(begin)

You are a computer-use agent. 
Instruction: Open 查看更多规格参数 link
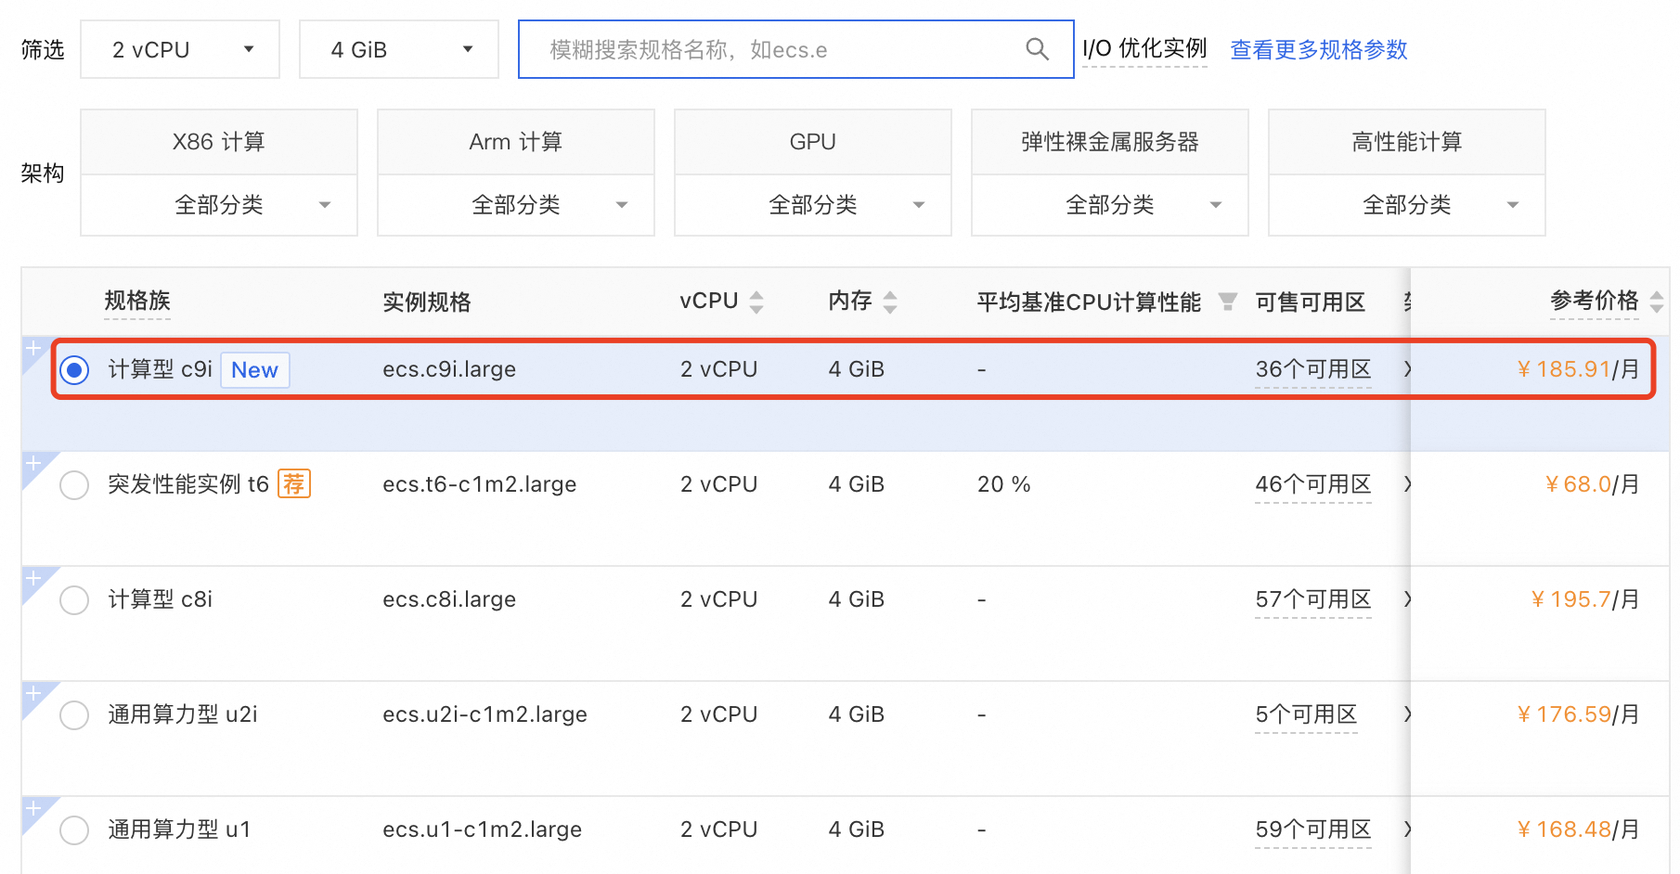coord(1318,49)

(end)
(begin)

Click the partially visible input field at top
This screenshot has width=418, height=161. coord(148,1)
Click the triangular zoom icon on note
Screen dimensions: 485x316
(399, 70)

(end)

• _Work to be completed_
Report how many of the lines above contain the string "Click" with matching capitalization. Give only the number.

• _Result of this exercise_
2